Will your 529 college savings plan be ready for college?

WASHINGTON — Saving for college is a top priority for many parents and grandparents, and one of the most popular ways to save is with a 529 college savings plan.

According to the College Savings Plan Network’s Annual 529 Report, 529 plans are experiencing record growth. There were 12.1 million 529 accounts by the end of 2014, up 4.1 percent from 2013. In Maryland, about 30 percent of families with children have 529 plans.

CollegeSavings
Source: College Savings Plan Network 529 Report March 2015

Investments by American families in 529 plans reached a record level of $247.9 billion in 2014. Total assets increased by 9.1 percent from 2013 to 2014, and investment gains accounted for 5.3 percent of the increase. Families rely on these returns to pay for ever-increasing college costs so careful consideration should go into selecting how these accounts are invested.

What is a 529 savings plan? 

The 529 savings plans encourage college savings, since the growth of the contributions is free from federal income tax if used for qualified education expenses such as tuition, room and board, books, etc.

All 50 states and the District of Columbia offer 529 plans. While you are not restricted to investing in the one offered by your state of residence, there are advantages if you choose your state’s plan, such as potentially writing off a portion of your contributions on your state tax return.

You can learn more about the best ways to save for college on the Glassman Wealth Services website.

Investing in a 529 savings plan

The 529 plans work like an investment account where the dollars deposited and invested. The value of the account is subject to the markets and the growth or decline of the investments that are selected.

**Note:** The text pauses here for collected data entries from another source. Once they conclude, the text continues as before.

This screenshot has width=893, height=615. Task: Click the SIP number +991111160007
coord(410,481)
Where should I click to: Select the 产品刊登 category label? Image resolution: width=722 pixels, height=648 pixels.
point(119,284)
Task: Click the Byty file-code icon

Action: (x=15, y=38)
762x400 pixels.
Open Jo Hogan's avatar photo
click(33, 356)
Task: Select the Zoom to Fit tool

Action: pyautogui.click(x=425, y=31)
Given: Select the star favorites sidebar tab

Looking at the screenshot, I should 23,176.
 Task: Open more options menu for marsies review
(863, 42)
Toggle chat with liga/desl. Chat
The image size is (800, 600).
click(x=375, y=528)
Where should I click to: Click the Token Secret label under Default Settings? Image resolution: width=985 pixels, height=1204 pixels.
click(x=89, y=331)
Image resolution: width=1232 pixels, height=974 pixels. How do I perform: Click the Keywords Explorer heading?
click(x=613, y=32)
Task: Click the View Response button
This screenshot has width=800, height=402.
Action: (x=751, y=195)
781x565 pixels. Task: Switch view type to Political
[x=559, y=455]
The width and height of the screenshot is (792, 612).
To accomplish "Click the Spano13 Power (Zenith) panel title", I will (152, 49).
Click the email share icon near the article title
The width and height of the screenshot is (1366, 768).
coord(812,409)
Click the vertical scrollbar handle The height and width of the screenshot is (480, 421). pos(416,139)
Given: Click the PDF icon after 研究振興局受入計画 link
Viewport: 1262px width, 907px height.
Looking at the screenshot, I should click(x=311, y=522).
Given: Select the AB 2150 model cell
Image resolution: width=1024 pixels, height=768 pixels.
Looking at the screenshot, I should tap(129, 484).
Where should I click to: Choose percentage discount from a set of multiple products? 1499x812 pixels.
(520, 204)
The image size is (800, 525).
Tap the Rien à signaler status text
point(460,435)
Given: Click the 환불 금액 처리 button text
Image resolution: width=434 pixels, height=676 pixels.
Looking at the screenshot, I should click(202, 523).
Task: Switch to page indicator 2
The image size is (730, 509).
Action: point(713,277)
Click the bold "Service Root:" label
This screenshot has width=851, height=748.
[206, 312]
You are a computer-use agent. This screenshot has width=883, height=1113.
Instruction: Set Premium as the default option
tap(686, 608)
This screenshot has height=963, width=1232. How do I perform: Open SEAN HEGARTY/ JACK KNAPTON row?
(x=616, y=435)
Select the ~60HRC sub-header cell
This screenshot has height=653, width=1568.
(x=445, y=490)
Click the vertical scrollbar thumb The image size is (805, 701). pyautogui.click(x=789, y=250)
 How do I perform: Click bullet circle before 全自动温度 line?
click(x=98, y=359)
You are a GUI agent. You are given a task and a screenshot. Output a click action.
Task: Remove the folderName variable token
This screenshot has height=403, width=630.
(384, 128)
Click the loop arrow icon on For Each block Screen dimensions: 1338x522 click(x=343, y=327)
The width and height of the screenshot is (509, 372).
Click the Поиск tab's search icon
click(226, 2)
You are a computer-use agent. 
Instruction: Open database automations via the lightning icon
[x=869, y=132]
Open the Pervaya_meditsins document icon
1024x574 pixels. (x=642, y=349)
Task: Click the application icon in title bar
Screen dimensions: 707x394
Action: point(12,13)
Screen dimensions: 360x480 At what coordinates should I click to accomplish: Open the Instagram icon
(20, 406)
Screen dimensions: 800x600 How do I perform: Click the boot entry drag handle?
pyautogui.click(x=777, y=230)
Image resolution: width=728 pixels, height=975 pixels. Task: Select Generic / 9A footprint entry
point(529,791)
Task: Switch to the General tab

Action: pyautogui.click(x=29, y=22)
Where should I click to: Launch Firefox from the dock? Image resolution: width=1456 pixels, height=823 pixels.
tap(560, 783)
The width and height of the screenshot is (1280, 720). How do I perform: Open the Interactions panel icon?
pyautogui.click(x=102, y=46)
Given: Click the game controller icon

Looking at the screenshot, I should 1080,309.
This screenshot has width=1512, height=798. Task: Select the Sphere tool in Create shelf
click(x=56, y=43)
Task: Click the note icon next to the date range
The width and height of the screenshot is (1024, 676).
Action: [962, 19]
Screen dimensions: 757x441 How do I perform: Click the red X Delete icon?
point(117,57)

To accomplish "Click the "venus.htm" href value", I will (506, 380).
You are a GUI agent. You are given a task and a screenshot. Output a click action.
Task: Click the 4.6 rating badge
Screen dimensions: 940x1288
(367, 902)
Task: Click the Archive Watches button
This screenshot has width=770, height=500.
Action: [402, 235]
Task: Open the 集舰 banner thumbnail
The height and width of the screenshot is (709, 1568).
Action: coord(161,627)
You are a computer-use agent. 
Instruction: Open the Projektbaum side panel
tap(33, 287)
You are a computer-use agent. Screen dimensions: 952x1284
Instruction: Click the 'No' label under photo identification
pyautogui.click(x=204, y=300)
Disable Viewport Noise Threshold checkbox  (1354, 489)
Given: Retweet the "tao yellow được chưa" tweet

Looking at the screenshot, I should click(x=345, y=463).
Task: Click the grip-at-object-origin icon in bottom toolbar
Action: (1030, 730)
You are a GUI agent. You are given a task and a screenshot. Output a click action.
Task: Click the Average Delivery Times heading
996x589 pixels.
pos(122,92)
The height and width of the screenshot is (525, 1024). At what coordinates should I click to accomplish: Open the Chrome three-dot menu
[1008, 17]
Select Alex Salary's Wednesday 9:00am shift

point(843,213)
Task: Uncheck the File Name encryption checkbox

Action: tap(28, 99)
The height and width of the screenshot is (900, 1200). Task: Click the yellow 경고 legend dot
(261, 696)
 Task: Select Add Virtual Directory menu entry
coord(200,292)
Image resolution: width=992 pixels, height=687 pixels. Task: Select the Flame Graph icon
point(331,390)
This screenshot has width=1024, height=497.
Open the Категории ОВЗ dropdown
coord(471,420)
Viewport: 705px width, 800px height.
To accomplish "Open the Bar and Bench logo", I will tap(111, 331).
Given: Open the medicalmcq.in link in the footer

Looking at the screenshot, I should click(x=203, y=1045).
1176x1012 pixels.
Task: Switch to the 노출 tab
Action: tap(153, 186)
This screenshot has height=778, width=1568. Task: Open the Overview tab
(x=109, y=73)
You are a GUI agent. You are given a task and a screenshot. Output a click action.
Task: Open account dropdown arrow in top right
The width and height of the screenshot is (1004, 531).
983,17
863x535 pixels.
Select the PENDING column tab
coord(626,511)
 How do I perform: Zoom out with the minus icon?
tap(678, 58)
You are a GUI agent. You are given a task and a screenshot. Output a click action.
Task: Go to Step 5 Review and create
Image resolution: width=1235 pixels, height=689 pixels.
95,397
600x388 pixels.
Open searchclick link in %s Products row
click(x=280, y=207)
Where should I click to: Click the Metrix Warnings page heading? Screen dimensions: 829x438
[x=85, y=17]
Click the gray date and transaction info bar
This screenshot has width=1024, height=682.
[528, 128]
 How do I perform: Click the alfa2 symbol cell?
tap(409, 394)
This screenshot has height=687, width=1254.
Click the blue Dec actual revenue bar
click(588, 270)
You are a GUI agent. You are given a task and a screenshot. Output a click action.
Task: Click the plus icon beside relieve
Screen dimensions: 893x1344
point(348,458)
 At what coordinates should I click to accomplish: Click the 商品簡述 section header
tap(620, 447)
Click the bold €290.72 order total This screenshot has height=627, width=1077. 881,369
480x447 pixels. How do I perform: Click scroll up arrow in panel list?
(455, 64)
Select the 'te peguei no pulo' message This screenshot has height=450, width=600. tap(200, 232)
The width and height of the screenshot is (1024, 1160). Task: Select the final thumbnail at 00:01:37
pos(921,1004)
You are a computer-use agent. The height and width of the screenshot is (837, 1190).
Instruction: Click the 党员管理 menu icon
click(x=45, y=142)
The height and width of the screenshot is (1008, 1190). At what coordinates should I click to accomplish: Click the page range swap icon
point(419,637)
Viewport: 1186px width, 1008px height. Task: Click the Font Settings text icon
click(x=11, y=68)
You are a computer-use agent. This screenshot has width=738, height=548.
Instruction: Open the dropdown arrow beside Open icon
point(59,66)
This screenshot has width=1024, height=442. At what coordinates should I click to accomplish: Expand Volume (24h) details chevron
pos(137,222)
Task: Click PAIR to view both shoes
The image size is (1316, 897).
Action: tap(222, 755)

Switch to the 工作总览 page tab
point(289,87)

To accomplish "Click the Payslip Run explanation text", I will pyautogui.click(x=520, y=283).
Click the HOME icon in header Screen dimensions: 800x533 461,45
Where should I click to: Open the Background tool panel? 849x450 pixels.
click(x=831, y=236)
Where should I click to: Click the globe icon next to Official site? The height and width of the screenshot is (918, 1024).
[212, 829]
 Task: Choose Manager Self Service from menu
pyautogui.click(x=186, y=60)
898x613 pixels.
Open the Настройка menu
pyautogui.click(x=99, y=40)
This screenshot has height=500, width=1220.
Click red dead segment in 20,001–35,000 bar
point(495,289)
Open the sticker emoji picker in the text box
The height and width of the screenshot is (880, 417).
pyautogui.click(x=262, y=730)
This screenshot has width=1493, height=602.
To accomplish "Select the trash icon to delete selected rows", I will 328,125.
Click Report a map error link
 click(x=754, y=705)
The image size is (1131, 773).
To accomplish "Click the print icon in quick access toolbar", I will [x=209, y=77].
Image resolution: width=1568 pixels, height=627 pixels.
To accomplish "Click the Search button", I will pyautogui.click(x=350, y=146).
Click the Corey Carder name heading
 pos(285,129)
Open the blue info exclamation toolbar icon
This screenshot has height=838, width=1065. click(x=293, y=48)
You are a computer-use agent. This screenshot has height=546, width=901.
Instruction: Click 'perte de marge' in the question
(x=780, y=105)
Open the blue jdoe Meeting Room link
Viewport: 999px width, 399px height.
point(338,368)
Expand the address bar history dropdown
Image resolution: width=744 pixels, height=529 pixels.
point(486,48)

Most 529 plans include a variety of investment choices, including age-based options that invest in a mix of stocks, bonds, money market and other funds. They start out with more aggressive investments and become more conservative as your child nears the date they will attend college. These plans are similar to target-date funds you find in 401ks and other retirement accounts. One of the nice features about both target date and age-based accounts is that they automatically rebalance the investments. This is great for those who want to set-it-and-forget-it.

The significant difference between the two is the amount allocated to more aggressive investments as they approach their target date. Let’s compare the target date fund of someone retiring this year with an age-based fund for someone entering college in the fall of 2015. The T. Rowe Price 2015 target date retirement fund has 55 percent of its assets in stocks compared to 22 percent in the Maryland 2015 age-based 529 plan. Why the difference? Retirees continue to need the growth from stocks to sustain a much longer period of retirement, whereas college-bound kids need more of a guarantee that the funds will be there to pay for their next four years.

Investment allocations also vary state-by-state. Maryland’s 529 plan has 22 percent in stocks by college time, but Virginia has zero. If you plan to use the age-based option, make sure you are comfortable with the level of risk as your child approaches college age.

Preparing your 529 for college 

Even 22 percent allocated to stocks may be too risky since college students spend those dollars in just a four-year period. They don’t have the luxury of time to wait for the market to rebound should we have another market downturn. The market crash of 2008 was not that long ago and 529 plans were not immune. The average 529 investment option lost nearly 24 percent, according to the Wall Street Journal. Think of it as losing a year of college tuition. Keep this in mind when deciding which plan to use and look at the investment allocation year-by-year to decide if you’re comfortable with the level of risk.

Fees are another thing to watch out for as they can add up and diminish returns. Some investments charge up-front commissions while others have high internal fees. SavingforCollege.org is a great resource for everything about college savings plans including the expenses of the underlying assets in each plan.

If you prefer to do-it-yourself and select investments from those offered by your 529 plan, then it’s important to remember to rebalance the account as these plans don’t offer an automatic rebalancing option.

When your child is young, I recommend allocating the account with more aggressive investments for growth. As they get closer to needing those funds for college, you’ll want to adjust the investments to be more conservative.

Starting in January 2015, those invested in 529 plans will be able to implement two investment exchanges in each calendar year rather than one. This gives the individual greater comfort that they are able to make changes to their investments if they want to, according to Joan Marshall, executive director of The College Savings Plans of Maryland.

As you countdown the years to college, pay attention to the risk and return of your 529 plan and make adjustments accordingly. You may not be ready to send them off to college when that day arrives, but your college savings plan will be.